- Data: input dataset
- Points: a reference data set
- Interpolated Data: aligned dataset
The Interpolate widget enables you to align datasets with different wavenumbers. It has automatic interpolation or you can provide the reference data set to align with.
- Enable automatic interpolation: creates a new domain, which consequently enables interpolation of values on test data.
- Linear interval:
- Min: minimum cutoff
- Max: maximum cutoff
- Delta: the difference between the cutoffs
- Reference data: the data is aligned to the reference data
The first example shows how to use Interpolate to align the train and test data set of spectral data. We will use collagen-interpolate-train.tab to train our model. Let us load the data with the File widget. Then connect it to Test & Score and add a learner, say, Logistic Regression. The scores in Test & Score look great.
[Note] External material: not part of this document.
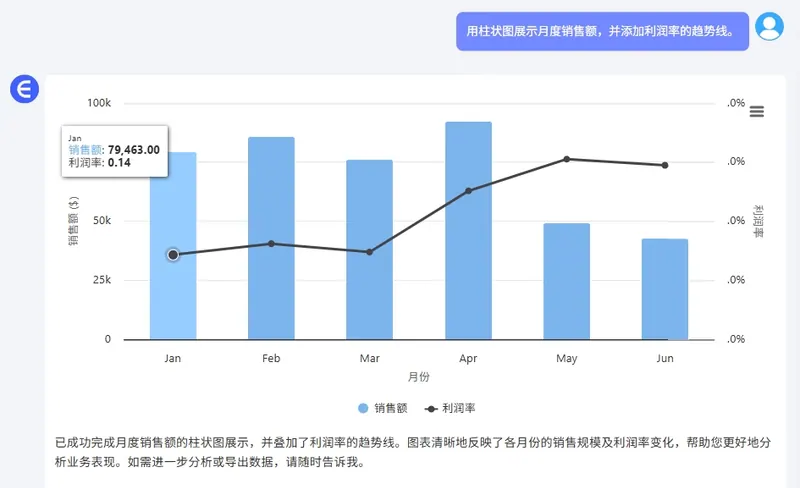Click the 月份 x-axis title
The height and width of the screenshot is (488, 800).
418,377
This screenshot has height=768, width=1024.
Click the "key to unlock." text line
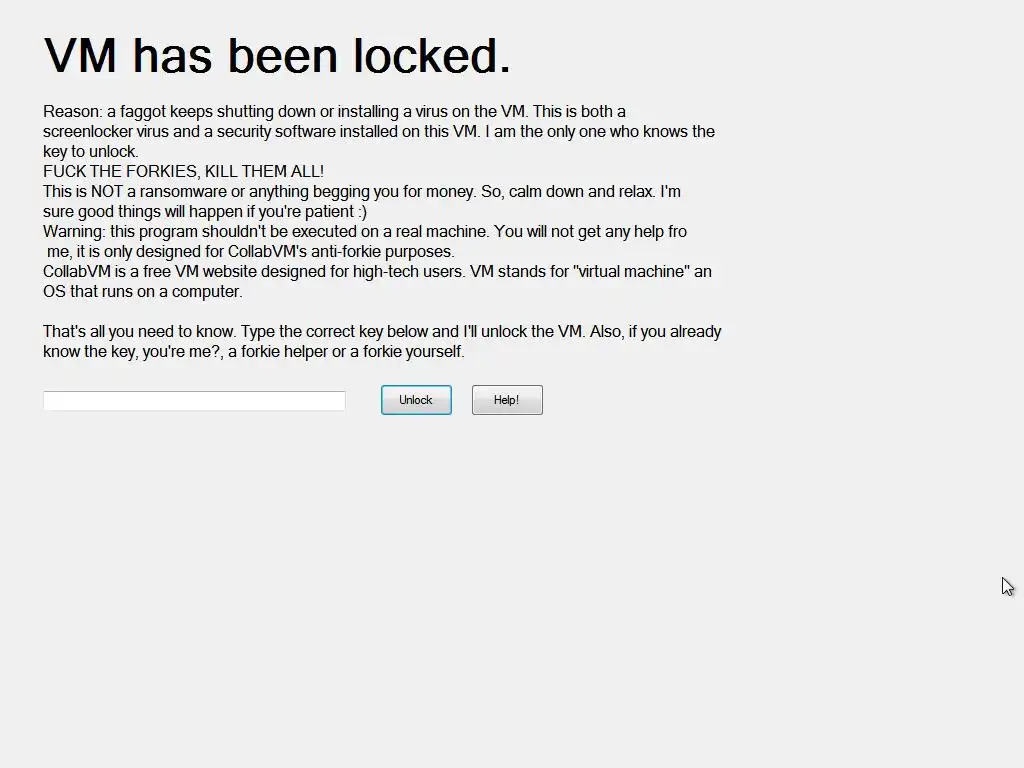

Now we would like to test on a separate data set, which has different wavenumbers. We will use collagen-interpolate-test.tab for testing. If we connect this data directly to Test & Score and select the option Test on test data, our results will be horrible. What has happened?
Well, Orange couldn’t find any similarity between the two datasets, since the wavenumbers differ. This is why we need to interpolate first, to align the two data sets to the same scale. I will insert the Interpolate widget between File - Test and Test & Score. I will also provide the File - Train as the reference data set and select this as an option in Interpolate. Now the results in Test & Score are much better.
The second use case is a tad more advanced. We will use Interpolate to determine how much granularity we can afford to lose in our measurement. Say we wish to perform a diagnostic much faster. Could we measure only every 10th wavenumber? Or every 50th?
We will use the Liver spectroscopy data from the Datasets widget. Connect the widget to Interpolate and use the Linear interval option. The delta is set to 10. Then observe the performance of predictive models in Test & Score. Use any classifier you want; we chose Logistic Regression and Random Forest. The AUC is quite high.
Now, set the delta to, say, 50 and observe how the AUC changes. Not much. Try setting the delta to 100 or 150. The AUC is still high, which means the classifier is stable even at such a low resolution. This is a nice way to determine how much granularity you can afford to lose to be still able to achieve a good separation between class values.